-- Excerpted data follows --
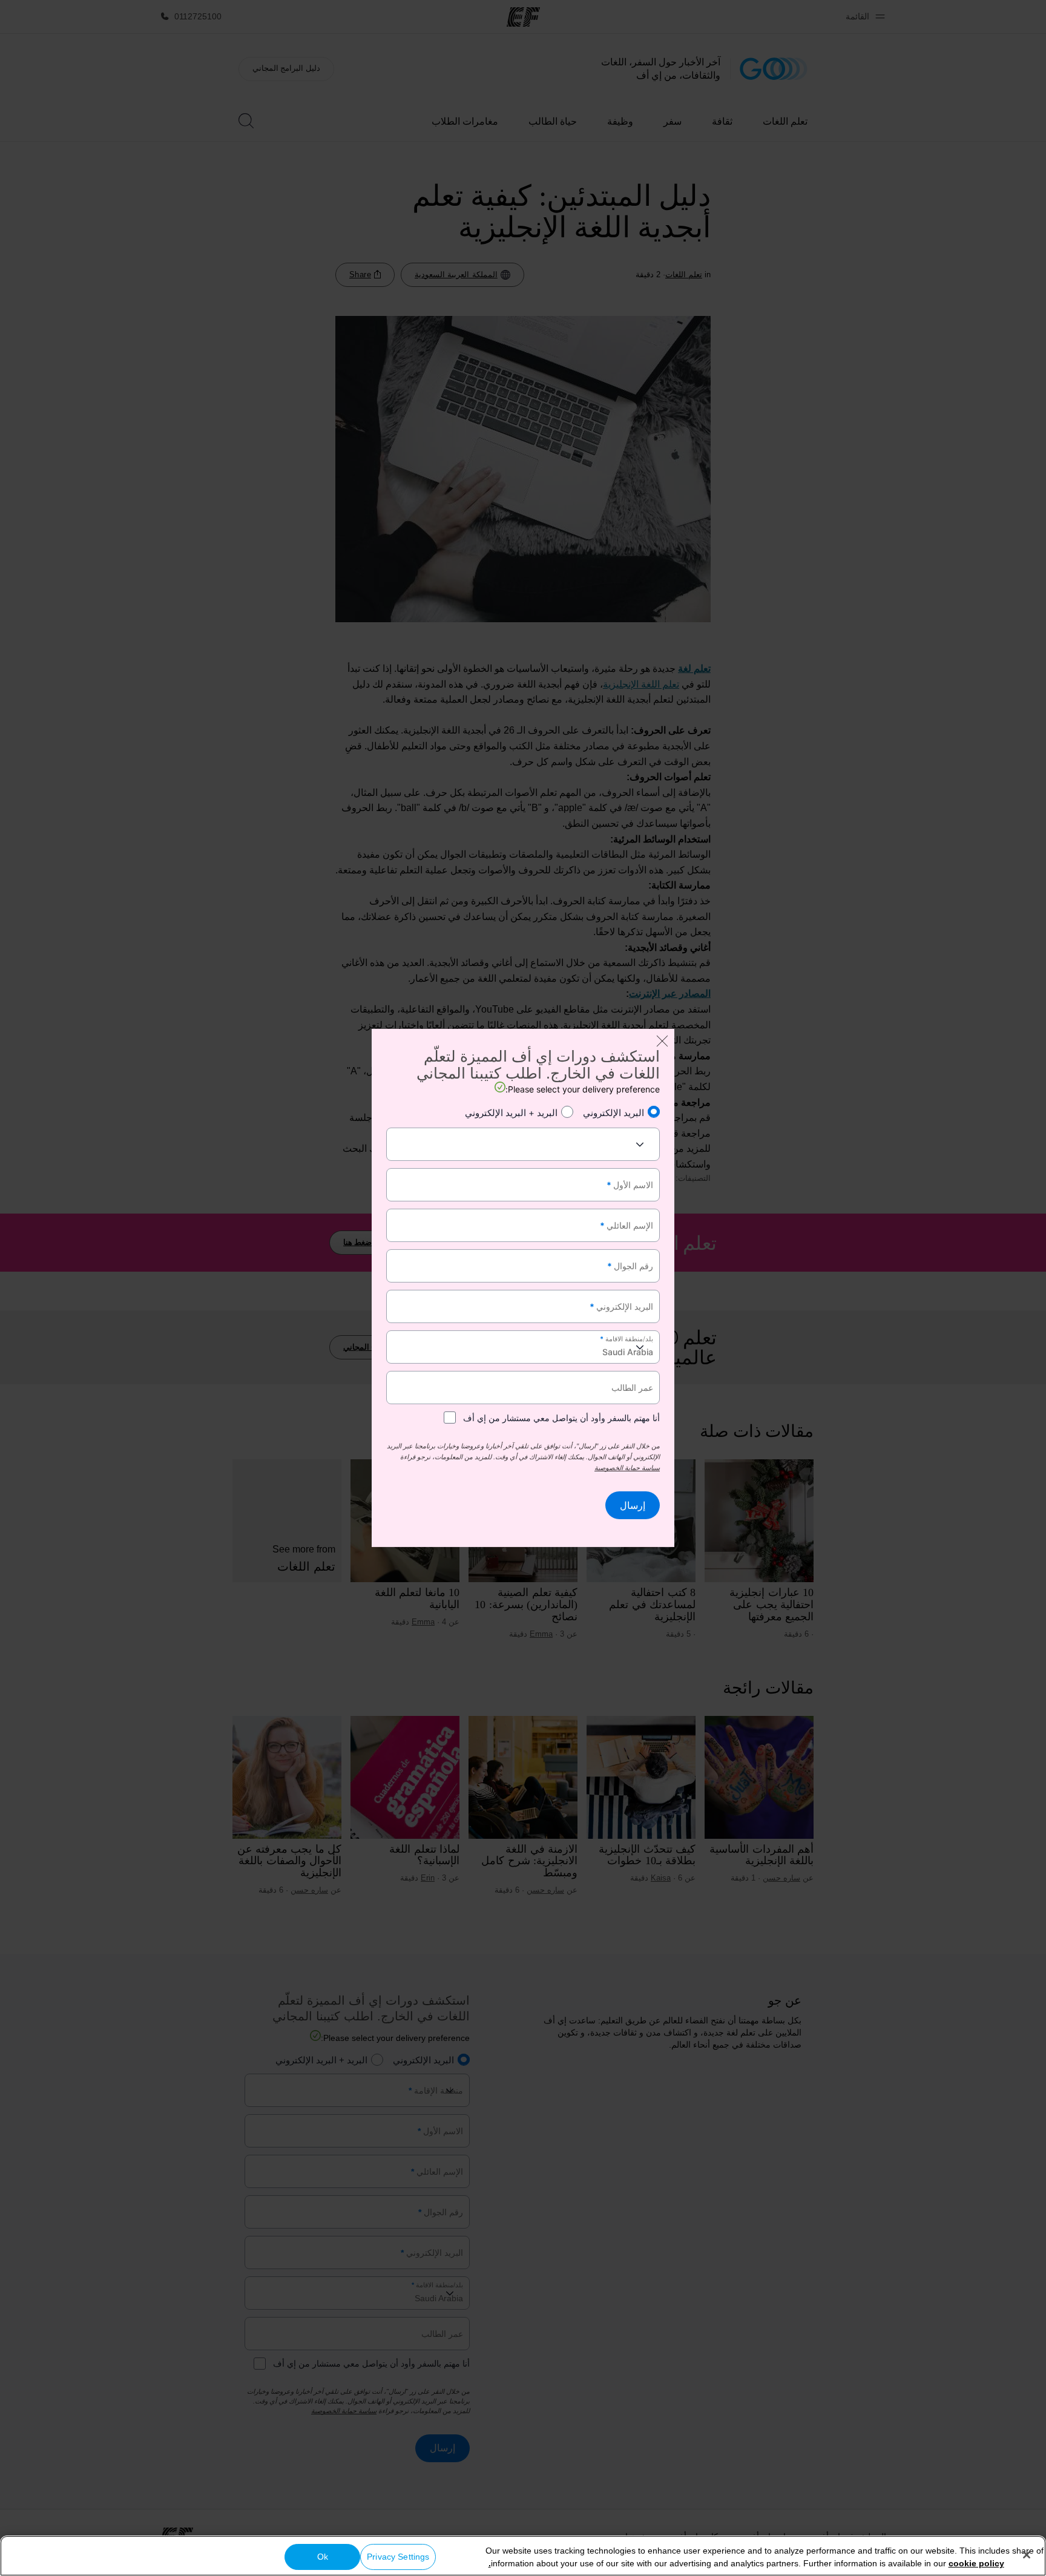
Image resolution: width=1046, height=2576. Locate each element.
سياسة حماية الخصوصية (627, 1468)
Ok (322, 2556)
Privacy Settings (398, 2556)
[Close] (1026, 2555)
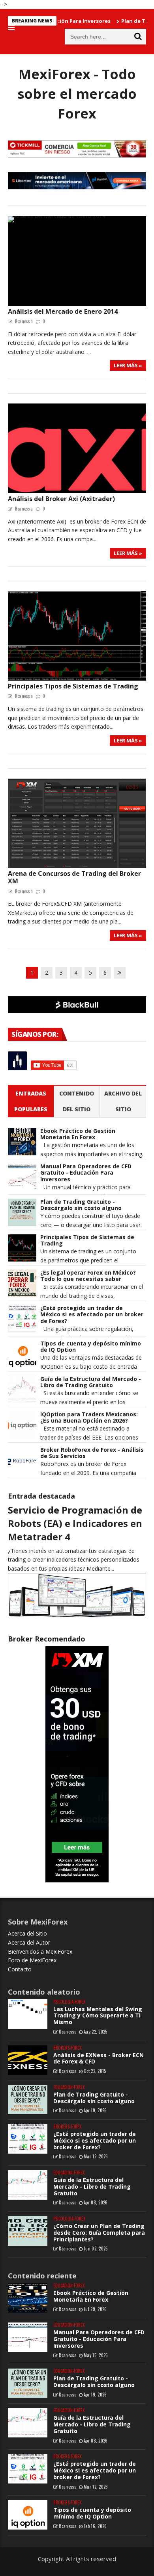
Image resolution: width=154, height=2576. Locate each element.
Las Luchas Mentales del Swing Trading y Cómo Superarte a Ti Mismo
-- Excerpted data concluded --
__What is needed__
Go line by line through the records and copy those that contain the word "width".

__Task solution__
Image resolution: width=1046, height=2576. Locate each element.
Image resolution: width=154, height=2576. Locate each element.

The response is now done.